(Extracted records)
....

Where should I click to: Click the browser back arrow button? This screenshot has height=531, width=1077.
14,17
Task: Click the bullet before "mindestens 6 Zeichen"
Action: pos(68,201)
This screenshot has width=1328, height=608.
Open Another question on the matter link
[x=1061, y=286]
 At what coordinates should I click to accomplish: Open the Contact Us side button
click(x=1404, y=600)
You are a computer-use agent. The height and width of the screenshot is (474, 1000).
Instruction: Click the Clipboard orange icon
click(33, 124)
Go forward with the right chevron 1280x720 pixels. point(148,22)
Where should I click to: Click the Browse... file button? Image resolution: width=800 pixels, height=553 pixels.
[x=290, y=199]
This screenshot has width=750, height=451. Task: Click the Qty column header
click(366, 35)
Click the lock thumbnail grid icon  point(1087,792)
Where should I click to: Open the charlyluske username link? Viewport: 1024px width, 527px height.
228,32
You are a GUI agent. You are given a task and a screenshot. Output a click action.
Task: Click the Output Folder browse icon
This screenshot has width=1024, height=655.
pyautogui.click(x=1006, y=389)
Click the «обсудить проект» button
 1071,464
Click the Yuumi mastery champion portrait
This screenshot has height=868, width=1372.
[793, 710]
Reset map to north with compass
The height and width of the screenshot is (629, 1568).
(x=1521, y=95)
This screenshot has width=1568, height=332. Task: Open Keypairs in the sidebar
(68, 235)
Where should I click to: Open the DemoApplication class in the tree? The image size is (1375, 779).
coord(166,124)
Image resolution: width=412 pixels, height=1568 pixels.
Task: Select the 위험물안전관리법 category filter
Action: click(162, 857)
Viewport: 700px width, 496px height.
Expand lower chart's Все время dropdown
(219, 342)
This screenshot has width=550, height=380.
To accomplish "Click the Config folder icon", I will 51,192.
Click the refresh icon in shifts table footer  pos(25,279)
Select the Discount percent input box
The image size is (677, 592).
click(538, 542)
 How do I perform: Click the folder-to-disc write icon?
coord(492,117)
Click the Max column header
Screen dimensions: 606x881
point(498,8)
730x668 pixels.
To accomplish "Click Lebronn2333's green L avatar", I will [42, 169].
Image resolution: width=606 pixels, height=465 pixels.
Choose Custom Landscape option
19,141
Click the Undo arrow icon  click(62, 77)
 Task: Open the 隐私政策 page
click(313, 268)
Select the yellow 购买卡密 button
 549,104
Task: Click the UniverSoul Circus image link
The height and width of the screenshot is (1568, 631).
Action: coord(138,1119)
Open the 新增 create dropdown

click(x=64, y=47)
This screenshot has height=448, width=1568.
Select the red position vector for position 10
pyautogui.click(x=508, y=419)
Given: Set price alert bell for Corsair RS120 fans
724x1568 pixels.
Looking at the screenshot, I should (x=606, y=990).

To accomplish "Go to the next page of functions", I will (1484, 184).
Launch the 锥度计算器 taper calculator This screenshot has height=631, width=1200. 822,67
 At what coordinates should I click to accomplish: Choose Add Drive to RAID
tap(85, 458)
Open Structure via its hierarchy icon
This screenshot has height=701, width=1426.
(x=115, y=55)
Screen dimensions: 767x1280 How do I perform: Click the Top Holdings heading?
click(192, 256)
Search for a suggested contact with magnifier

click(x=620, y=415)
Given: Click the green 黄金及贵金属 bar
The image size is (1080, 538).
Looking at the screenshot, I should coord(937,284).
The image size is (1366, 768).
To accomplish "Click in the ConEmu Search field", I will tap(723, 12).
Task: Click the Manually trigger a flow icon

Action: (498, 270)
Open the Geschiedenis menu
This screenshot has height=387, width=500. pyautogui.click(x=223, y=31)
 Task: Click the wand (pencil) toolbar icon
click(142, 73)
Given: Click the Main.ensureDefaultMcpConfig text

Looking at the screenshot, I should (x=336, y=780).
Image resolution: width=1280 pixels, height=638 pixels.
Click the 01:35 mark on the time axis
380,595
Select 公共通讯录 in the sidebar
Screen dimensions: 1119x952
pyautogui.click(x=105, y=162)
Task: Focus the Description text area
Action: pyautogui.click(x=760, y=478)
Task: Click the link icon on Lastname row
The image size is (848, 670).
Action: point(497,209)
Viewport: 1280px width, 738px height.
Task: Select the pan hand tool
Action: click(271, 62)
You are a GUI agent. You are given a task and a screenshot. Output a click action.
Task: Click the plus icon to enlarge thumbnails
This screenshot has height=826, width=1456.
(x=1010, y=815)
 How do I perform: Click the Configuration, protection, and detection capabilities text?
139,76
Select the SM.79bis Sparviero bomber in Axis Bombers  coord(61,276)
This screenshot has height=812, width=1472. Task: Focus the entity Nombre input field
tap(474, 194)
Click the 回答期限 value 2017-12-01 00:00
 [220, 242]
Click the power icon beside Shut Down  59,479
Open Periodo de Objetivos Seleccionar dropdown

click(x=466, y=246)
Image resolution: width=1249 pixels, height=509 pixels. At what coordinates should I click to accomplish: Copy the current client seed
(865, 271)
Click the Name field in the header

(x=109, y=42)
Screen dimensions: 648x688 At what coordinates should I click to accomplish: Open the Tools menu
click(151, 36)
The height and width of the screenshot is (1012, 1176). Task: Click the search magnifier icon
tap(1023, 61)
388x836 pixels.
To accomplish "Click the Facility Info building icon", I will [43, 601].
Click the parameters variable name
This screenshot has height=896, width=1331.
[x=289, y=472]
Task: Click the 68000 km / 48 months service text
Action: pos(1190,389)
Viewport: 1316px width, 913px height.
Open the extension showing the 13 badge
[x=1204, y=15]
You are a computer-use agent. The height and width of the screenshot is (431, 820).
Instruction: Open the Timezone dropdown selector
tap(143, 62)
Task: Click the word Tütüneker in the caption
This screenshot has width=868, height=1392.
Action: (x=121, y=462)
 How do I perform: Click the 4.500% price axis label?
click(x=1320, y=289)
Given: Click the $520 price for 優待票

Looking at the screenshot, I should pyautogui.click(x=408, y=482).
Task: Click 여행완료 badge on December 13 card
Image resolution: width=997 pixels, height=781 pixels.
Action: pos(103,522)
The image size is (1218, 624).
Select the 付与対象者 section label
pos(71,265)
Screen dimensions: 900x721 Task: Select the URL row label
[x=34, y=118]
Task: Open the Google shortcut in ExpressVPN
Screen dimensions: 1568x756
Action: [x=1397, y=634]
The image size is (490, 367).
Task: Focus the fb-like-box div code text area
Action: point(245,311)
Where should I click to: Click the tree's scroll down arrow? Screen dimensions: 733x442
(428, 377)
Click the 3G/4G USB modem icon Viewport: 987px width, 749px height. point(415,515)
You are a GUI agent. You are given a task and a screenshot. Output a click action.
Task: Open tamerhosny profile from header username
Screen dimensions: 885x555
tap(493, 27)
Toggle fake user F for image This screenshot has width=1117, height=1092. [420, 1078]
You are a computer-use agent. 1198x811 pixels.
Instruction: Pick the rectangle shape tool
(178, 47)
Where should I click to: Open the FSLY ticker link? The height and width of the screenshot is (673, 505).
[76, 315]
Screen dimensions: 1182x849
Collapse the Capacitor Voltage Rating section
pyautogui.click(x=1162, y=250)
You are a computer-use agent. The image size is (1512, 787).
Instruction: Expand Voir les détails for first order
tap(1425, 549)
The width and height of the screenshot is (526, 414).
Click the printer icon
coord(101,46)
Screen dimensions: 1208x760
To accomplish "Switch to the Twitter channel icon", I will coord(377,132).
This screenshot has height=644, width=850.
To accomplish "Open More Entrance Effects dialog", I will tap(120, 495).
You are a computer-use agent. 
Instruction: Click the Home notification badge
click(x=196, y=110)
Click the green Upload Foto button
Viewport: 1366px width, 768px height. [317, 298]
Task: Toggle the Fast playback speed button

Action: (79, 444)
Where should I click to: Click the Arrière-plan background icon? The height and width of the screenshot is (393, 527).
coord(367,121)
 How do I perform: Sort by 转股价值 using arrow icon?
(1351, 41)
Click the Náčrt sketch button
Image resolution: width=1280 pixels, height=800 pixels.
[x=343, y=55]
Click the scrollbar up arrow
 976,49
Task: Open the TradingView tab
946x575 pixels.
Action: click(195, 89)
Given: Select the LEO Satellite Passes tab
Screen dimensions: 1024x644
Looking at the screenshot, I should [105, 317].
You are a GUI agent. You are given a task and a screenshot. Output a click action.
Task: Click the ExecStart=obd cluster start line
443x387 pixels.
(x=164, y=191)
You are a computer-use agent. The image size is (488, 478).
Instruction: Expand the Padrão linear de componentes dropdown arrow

....

In the data above, retype exactly and only the lines between the one holding "Us side button" and the one holding "Task: Click the Output Folder browse icon", inclusive.

 At what coordinates should I click to accomplish: Open the Contact Us side button
click(x=1404, y=600)
You are a computer-use agent. The height and width of the screenshot is (474, 1000).
Instruction: Click the Clipboard orange icon
click(33, 124)
Go forward with the right chevron 1280x720 pixels. point(148,22)
Where should I click to: Click the Browse... file button? Image resolution: width=800 pixels, height=553 pixels.
[x=290, y=199]
This screenshot has width=750, height=451. Task: Click the Qty column header
click(366, 35)
Click the lock thumbnail grid icon  point(1087,792)
Where should I click to: Open the charlyluske username link? Viewport: 1024px width, 527px height.
228,32
You are a GUI agent. You are given a task and a screenshot. Output a click action.
Task: Click the Output Folder browse icon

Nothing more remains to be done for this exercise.